Lui comme Vincent soutiennent aussi que, durant 6 mois, au moins un mineur de 16 ans a collaboré avec Take Eat Easy. Il aurait menti sur son âge lorsqu'il a signé son contrat, mais TEE n'a à aucun moment cherché à "vérifier son identité". "Le mineur a été pris des mois plus tard, parce qu'ils ont fait une opération de régularisation des contrats", ajoute Daniel.

"Des délits de travail dissimulé"

Si le mandataire judiciaire de TEE s'en défend aujourd'hui, "les délits relevés sont des délits de travail dissimulé", pointe un inspecteur du travail de la Direccte de Bretagne (l'antenne régionale du ministère du Travail, NDLR), dans un échange de mail figurant au dossier.

Sollicitée, l'avocate du mandataire judiciaire, Me Catherine Laussucq, "conteste absolument et totalement cette version". "Ces gens-là avaient des contrats signés et étaient autoentrepreneurs. Ils le contestent c'est leur droit, et moi je conteste ce qu'ils racontent", dit l'avocate, tout en soulignant qu'elle "ne souhaite pas répondre sur des cas particuliers".

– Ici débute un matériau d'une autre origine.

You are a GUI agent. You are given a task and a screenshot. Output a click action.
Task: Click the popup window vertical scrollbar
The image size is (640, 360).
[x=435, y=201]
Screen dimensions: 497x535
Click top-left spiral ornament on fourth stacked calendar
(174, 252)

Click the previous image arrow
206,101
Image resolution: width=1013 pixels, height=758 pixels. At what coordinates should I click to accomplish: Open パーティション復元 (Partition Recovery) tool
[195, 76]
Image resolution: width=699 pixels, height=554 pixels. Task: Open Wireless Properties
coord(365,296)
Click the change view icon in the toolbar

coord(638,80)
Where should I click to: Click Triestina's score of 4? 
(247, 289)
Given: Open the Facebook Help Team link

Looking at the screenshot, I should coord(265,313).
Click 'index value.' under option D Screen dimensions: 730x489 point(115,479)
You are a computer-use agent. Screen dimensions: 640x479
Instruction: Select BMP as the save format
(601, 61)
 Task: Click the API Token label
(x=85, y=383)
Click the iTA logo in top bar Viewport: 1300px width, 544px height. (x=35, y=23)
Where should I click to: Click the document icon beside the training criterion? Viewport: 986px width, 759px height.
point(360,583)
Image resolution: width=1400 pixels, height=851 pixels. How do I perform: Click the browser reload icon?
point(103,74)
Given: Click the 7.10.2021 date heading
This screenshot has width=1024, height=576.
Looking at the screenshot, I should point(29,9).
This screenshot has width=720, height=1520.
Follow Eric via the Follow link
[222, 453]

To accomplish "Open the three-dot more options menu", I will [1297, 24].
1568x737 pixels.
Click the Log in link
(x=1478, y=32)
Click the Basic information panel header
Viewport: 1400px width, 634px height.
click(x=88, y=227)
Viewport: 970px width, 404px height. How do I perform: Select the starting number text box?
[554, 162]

L'avocat des quatre coursiers, Me Kevin Mention, espère que la décision "débouche sur une indemnité pour travail dissimulé, la régularisation d'impayés, de congés payés et de cotisations sociales, ainsi que des dommages et intérêts". Du moins, si les juges reconnaissent l'existence d'un lien salarial entre les coursiers et la plate-forme.